The challenge
Write a method that takes an array of consecutive (increasing) letters as input and that returns the missing letter in the array.
You will always get an valid array. And it will be always exactly one letter be missing. The length of the array will always be at least 2.
The array will always contain letters in only one case.
Example:
[‘a’,‘b’,‘c’,’d’,‘f’] -> ‘e’ [‘O’,‘Q’,‘R’,‘S’] -> ‘P’
["a","b","c","d","f"] -> "e"
["O","Q","R","S"] -> "P"
(Use the English alphabet with 26 letters!)
The solution in Java code
Option 1:
public class Solution {
public static char findMissingLetter(char[] array) {
char expectableLetter = array[0];
for(char letter : array) {
if(letter != expectableLetter) break;
expectableLetter++;
}
return expectableLetter;
}
}
Option 2:
public class Solution {
public static char findMissingLetter(char[] array) {
for (int i=1; i<array.length; i++) {
if (array[i]-array[i-1]!=1) return (char)(array[i]-1);
}
return '?';
}
}
Option 3:
import java.util.stream.IntStream;
public class Solution {
public static char findMissingLetter(final char[] array) {
return IntStream.range(0, array.length - 1)
.parallel()
.filter(i -> array[i + 1] != array[i] + 1)

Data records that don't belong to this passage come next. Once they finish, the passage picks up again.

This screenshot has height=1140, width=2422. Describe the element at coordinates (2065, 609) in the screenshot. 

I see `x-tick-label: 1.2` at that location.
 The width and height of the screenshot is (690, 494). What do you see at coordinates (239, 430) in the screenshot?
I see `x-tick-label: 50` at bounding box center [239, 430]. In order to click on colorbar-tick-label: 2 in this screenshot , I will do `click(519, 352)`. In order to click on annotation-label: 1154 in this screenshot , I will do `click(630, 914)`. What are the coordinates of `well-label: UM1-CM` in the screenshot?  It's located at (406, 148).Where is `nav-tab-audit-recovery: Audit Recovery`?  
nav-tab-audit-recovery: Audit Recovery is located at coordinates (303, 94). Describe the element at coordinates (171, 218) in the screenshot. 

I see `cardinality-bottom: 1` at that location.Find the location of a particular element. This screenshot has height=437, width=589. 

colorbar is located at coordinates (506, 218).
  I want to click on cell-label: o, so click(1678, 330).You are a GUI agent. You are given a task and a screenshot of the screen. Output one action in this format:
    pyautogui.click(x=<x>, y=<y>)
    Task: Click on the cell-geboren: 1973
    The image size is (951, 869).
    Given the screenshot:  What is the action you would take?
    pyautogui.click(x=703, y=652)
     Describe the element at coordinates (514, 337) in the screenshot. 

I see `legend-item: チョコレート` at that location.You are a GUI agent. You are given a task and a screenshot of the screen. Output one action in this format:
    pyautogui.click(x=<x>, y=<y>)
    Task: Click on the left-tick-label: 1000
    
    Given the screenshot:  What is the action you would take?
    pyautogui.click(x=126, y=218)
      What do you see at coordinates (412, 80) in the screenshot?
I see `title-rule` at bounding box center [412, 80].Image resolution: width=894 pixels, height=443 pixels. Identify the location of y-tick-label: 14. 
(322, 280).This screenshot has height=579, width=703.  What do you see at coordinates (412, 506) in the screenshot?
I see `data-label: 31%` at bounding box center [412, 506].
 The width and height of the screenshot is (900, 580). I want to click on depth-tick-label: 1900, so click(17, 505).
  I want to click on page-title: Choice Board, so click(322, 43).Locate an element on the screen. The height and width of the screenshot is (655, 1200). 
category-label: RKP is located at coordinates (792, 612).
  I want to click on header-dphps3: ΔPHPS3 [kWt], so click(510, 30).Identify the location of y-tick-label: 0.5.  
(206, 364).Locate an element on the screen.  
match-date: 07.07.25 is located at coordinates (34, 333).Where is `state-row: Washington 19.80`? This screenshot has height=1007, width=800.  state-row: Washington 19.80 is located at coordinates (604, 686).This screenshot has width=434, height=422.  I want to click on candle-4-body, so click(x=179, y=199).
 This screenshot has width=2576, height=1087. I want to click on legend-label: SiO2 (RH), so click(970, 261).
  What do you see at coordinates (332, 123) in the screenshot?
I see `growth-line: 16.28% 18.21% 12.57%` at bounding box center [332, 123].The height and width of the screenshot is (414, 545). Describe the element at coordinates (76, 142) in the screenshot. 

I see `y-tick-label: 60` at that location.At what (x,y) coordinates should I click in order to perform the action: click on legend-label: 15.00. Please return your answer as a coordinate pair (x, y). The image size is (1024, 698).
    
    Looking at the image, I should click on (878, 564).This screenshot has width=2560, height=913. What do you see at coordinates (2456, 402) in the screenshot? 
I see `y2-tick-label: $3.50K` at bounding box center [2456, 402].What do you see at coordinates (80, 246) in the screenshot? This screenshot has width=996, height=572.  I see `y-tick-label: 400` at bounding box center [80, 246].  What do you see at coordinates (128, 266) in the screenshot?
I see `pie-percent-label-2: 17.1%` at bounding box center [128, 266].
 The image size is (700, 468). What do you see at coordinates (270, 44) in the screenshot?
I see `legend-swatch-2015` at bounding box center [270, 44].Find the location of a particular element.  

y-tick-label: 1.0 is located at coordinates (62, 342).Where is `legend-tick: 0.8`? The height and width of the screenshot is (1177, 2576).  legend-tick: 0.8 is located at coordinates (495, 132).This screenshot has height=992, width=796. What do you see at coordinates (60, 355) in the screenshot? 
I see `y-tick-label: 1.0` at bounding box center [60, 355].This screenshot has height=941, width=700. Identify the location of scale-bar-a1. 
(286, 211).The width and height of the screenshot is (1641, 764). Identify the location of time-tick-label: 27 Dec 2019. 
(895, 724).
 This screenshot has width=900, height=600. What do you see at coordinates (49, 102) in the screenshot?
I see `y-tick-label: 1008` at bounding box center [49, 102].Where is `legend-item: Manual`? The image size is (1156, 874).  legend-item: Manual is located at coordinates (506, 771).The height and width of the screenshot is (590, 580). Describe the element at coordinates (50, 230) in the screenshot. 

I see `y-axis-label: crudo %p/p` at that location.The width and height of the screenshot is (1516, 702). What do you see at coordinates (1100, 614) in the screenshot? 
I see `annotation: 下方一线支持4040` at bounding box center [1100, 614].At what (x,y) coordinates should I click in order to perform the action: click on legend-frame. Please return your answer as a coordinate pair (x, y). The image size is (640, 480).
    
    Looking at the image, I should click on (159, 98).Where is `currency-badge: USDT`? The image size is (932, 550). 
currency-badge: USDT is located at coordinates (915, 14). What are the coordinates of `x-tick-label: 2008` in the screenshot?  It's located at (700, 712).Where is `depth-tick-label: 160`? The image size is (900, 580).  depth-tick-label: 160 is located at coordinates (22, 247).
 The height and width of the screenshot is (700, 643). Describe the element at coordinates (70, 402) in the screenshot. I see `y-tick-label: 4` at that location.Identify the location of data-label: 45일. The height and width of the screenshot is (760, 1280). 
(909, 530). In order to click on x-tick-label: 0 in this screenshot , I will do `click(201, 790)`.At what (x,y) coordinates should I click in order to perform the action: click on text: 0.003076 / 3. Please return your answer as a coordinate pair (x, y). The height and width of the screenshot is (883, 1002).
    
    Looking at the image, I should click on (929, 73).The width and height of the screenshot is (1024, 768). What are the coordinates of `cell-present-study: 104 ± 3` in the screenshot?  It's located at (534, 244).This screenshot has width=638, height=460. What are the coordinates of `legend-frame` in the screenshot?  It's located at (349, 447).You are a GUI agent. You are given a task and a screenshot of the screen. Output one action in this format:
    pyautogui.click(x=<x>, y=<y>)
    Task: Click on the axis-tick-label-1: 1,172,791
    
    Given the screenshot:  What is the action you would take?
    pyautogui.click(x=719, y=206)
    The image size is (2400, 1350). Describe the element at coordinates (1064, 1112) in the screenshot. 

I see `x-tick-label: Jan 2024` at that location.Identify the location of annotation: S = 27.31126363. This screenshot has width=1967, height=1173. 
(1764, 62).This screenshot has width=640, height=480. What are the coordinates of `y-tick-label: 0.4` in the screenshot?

.mapToObj(i -> (char) (array[i] + 1))
.findAny().orElseThrow(IllegalArgumentException::new);
}
}
Test cases to validate our solution
import org.junit.Test;
import static org.junit.Assert.assertEquals;
import org.junit.runners.JUnit4;
public class SolutionTest {
@Test
public void exampleTests() {
assertEquals('e', Solution.findMissingLetter(new char[] { 'a','b','c','d','f' }));
assertEquals('P', Solution.findMissingLetter(new char[] { 'O','Q','R','S' }));
}
}